#### Selected extract
Reproductive And Survival Biology
The submission states that phenotype of transformed plants will be very similar to the original phenotype and its ability to survive as a weed will not change. Observations from field trials over the 1993-1995 seasons "demonstrate that the mode and rate of reproduction of insect-protected corn line MON810 is typical of other corn." MON810 exhibits the same separate staminate (tassel) and pistillate (silk) features and pollen is produced entirely in the staminate inflorescences with anthesis (pollen shed) synchronous with silk emergence. No differences in seed or plant maturity were observed, though in some trials, non-insect-protected plants matured more rapidly due to ECB damage causing premature senescence. Yield and seed germination (see above) were similar to the control. "There is no change in reproductive or survival biology associated with the insect-protected phenotype."
Adaptation to Stress
The company offers the following on the subject, "insect-protected corn line MON810 has been grown in diverse environments in the North American corn belt and in other countries. The adaptation of line MON810 to stress has not been altered as a result of the genetic modification, except for protection afforded against feeding damage by ECB. Populations of ECB are highly variable, season to season, and are not a limiting factor in corn production in Canada. The disease and pest susceptibilities of MON810 are otherwise unchanged. More recently, academic research has indicated a potential reduction in the occurrence of stalk rots associated with ECB damage (Fusarium sp.) to the corn ear and associated production of harmful mycotoxins."
Outcrossing with Wild Zea Species
Corn freely crosses with teosinte in Mexico and Guatemala where teosinte exists primarily as a weed around cultivated corn fields. In one study in Mexico, the frequency of hybrids was around 2-5% of the teosinte population. This is a "significant gene exchange between a weedy plant (i.e., teosinte) and a cultivated relative (i.e., corn)." The F1 hybrid is robust and fertile and can be backcrossed with corn.

Records taken from a dataset:
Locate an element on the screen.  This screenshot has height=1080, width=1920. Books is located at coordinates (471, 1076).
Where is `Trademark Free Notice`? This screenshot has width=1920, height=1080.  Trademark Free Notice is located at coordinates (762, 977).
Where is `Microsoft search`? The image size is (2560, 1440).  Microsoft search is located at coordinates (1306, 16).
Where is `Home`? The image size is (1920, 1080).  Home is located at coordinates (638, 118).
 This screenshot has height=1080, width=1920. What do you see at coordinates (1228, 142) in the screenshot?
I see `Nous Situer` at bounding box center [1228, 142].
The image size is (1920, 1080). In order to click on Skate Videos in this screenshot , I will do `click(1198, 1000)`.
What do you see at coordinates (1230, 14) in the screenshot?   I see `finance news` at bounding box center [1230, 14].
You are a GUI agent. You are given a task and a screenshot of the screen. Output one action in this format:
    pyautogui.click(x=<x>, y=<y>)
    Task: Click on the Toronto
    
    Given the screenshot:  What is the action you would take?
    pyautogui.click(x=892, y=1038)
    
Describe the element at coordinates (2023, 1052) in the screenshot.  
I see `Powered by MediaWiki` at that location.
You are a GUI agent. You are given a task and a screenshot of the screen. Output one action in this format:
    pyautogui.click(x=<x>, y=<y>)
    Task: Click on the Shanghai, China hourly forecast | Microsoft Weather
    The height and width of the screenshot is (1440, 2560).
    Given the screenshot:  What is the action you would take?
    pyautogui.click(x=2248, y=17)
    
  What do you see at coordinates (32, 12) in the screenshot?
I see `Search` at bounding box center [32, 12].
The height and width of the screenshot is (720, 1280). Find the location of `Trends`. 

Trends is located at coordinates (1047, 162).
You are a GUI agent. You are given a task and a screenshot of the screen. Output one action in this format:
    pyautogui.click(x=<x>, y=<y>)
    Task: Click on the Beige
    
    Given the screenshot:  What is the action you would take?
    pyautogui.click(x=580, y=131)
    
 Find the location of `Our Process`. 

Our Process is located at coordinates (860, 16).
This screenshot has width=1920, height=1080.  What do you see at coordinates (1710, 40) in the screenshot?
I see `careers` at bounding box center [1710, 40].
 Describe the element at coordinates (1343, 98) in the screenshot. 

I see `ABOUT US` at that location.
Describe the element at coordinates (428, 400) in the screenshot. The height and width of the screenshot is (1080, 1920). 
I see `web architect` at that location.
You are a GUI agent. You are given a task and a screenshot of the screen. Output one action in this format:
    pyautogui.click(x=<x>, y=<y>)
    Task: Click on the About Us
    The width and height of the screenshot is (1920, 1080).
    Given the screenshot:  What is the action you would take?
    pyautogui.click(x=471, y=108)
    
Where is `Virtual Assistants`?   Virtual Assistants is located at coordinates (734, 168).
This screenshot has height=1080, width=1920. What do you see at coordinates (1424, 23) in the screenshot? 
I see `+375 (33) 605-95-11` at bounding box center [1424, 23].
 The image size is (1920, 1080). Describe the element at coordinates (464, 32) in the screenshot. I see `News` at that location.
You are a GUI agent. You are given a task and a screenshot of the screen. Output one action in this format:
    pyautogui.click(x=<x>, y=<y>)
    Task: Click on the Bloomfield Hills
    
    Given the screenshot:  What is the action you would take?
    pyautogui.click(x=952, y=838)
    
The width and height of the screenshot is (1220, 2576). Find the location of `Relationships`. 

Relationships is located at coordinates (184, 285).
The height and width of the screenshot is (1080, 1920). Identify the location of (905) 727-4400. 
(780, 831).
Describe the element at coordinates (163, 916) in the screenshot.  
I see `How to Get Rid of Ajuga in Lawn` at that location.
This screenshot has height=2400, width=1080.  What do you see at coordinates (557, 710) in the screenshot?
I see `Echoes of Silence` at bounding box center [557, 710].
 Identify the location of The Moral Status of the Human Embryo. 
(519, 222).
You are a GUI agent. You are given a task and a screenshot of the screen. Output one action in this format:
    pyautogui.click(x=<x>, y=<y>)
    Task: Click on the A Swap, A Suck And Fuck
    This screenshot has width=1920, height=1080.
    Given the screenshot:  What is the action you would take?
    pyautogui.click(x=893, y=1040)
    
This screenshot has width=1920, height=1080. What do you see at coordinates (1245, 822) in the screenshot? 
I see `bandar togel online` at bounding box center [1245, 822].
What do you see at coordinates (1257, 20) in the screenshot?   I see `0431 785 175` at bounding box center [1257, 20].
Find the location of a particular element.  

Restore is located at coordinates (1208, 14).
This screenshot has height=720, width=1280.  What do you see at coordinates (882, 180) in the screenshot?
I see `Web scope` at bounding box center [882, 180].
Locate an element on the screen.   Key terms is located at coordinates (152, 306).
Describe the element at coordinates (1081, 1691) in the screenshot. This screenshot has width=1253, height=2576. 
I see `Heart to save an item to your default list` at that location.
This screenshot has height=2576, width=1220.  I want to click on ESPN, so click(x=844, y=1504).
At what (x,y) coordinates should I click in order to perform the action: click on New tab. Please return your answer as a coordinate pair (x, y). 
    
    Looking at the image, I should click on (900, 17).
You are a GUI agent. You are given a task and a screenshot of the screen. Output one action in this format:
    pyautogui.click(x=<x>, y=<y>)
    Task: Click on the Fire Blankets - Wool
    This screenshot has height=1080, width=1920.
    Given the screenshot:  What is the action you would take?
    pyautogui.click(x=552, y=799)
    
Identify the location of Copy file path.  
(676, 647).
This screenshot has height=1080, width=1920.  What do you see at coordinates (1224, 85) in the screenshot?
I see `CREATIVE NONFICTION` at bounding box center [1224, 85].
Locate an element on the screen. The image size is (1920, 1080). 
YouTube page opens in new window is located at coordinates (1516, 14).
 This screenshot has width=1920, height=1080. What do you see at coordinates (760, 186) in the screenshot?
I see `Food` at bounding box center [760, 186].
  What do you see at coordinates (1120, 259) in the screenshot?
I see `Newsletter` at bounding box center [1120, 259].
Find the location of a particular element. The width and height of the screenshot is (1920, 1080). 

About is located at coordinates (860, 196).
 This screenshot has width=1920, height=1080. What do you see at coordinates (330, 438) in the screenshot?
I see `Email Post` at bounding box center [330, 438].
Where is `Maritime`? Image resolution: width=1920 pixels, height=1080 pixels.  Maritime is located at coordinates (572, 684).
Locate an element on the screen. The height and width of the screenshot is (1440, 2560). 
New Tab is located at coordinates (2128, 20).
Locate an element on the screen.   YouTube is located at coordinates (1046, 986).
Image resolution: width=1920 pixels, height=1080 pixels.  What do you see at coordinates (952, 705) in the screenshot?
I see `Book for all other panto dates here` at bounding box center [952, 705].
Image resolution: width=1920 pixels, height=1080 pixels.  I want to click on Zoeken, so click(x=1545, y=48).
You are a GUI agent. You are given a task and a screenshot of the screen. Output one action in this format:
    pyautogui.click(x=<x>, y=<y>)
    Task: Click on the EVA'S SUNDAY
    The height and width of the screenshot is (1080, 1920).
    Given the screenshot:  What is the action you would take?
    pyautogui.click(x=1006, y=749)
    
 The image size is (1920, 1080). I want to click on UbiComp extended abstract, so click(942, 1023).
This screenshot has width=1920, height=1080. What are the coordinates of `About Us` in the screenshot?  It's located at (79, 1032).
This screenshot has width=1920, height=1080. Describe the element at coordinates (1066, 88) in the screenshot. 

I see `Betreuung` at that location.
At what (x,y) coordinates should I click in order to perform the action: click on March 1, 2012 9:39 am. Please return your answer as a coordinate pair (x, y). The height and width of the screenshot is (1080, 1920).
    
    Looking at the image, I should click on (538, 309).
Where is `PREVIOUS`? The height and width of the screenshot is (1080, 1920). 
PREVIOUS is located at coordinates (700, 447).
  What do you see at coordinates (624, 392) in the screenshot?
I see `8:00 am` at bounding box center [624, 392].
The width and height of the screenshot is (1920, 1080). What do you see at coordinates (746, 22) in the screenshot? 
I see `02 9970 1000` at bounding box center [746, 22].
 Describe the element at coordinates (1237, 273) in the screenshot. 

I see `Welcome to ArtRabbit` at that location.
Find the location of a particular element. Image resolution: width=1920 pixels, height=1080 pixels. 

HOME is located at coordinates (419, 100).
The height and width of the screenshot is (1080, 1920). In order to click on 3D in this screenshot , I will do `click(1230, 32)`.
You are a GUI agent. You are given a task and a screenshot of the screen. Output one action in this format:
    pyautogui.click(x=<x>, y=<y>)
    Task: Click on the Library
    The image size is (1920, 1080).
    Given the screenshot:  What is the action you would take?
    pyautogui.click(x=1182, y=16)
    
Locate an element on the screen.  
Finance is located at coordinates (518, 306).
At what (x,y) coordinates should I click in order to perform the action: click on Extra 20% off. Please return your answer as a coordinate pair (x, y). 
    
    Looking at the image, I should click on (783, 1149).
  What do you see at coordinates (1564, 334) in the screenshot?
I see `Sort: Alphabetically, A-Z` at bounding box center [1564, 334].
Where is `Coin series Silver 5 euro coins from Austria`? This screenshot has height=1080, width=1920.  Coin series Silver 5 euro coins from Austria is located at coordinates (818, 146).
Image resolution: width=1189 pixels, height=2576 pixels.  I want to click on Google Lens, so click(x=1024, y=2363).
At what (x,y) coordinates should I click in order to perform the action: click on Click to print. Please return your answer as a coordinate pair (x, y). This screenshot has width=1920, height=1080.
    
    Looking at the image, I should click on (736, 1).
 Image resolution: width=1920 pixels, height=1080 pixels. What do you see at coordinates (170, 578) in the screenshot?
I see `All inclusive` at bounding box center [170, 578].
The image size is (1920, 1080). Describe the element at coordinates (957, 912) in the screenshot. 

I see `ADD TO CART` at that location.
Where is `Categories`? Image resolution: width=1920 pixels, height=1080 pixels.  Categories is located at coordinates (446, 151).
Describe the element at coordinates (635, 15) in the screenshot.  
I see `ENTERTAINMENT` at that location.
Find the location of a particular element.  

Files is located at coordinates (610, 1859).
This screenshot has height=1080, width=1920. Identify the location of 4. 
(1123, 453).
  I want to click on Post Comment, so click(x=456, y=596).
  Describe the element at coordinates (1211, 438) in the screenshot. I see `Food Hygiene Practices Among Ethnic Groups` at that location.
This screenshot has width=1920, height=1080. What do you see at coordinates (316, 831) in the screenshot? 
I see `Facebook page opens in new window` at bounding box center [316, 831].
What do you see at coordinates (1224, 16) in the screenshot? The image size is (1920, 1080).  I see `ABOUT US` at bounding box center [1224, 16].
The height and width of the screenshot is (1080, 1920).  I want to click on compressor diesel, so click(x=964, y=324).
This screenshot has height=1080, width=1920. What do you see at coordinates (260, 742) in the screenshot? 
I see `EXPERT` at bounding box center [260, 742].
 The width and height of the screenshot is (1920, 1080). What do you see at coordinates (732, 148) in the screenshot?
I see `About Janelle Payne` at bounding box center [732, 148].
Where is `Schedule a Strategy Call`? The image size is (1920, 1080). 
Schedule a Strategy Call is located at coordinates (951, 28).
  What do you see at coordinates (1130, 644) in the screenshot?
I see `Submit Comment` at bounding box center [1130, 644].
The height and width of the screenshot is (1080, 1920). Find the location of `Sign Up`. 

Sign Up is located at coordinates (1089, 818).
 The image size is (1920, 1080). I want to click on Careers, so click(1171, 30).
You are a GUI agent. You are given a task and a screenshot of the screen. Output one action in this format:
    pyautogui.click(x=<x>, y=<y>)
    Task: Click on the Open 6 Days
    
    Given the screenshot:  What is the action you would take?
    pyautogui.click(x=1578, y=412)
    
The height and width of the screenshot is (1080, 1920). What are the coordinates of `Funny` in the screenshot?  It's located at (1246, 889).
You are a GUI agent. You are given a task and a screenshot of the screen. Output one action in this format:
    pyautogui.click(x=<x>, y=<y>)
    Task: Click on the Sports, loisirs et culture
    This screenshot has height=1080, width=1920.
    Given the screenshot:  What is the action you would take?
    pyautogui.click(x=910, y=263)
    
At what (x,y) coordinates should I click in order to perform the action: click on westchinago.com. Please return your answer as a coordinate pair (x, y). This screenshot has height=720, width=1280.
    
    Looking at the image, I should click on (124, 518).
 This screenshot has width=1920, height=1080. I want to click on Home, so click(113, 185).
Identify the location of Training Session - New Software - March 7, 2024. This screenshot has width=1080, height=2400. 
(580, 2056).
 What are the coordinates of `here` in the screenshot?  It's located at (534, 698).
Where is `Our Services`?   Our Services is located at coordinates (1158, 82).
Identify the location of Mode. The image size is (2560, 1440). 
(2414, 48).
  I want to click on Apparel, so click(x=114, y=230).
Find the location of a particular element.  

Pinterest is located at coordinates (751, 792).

#### Required actions
**A.** List every section heading in the excerpt on insect-protected corn line MON810.
**B.** Continue the excerpt on insect-protected corn line MON810 from the point where it stops.

#### Written answers
**A.**
Reproductive And Survival Biology
Adaptation to Stress
Outcrossing with Wild Zea Species

**B.**
The range of teosinte is the seasonally dry, subtropical zone along the western escarpment of Mexico and Guatemala and the central plateau of Mexico. Except for special plantings it is not grown in the US and there are no reports of it growing as a weed along the margins of corn plantings in the US.
Another wild relative is Tripsacum. Wild hybrids of Tripsacum with corn have not been observed but crossing occurs only under special circumstances and the offspring are often sterile. Tripsacum spp. (16 in number) are native to south and central America.
The submission states that the outcrossing of transformed plants will be the same as for nontransformed plants.
Outcrossing with Cultivated Zea Varieties
Corn is wind pollinated, so distances that viable pollen can travel depend on wind level and patterns, humidity and temperature. Under favourable conditions, corn pollen has been found to travel up to 3.2 kilometers. Most corns (flint, dent, sweet, pop) will interpollinate (exceptions include some popcorns). "Corn pollen is very promiscuous" and each corn plant can produce more than 10 million pollen grains.
"Gene exchange between cultivated corn and transformed corn would be similar to what naturally occurs at the present time. ... the chance that a weedy type of corn will result from outcrossing with cultivated corn seems extremely remote. Free flow of genes would occur similarly to what occurs naturally. The production of B.t.k. CryIA(b) protein in resulting seed would not be an issue due to the safety demonstrated for insect protected corn."
Recommended certification standard distances (at the time of the submission) between different corn genotypes for commercial hybrid seed production are that the seed parent should be no less than 200 m from other corn of a similar type. The distance can be modified based on the field size, number of border rows and maturity dates for flowering. The submission noted that if the hybrid seed being produced is of a different colour or texture from neighbouring contaminating fields, then the distances and number of border rows should be increased.
Altered Plant Pest Potential
Agronomic characteristics of the modified corn hybrids were shown to be within the range of values displayed by currently commercialized corn hybrids, and indicate that the growing habit of corn was not inadvertently altered. Field observations did not indicate modifications of disease and pest susceptibilities, other than to ECB.
Nontoxic Claims
The submission summarizes potential nontarget impacts with: "the naturally occurring Bt proteins have been demonstrated to be virtually non-toxic to fish, avian species, mammals and other nontargets. Since the naturally occurring B.t.k proteins have been demonstrated to be virtually non-toxic to fish, avian species , nontarget insects, mammals and other nontarget species, no adverse effects are expected to wildlife from the commercialization of these plants."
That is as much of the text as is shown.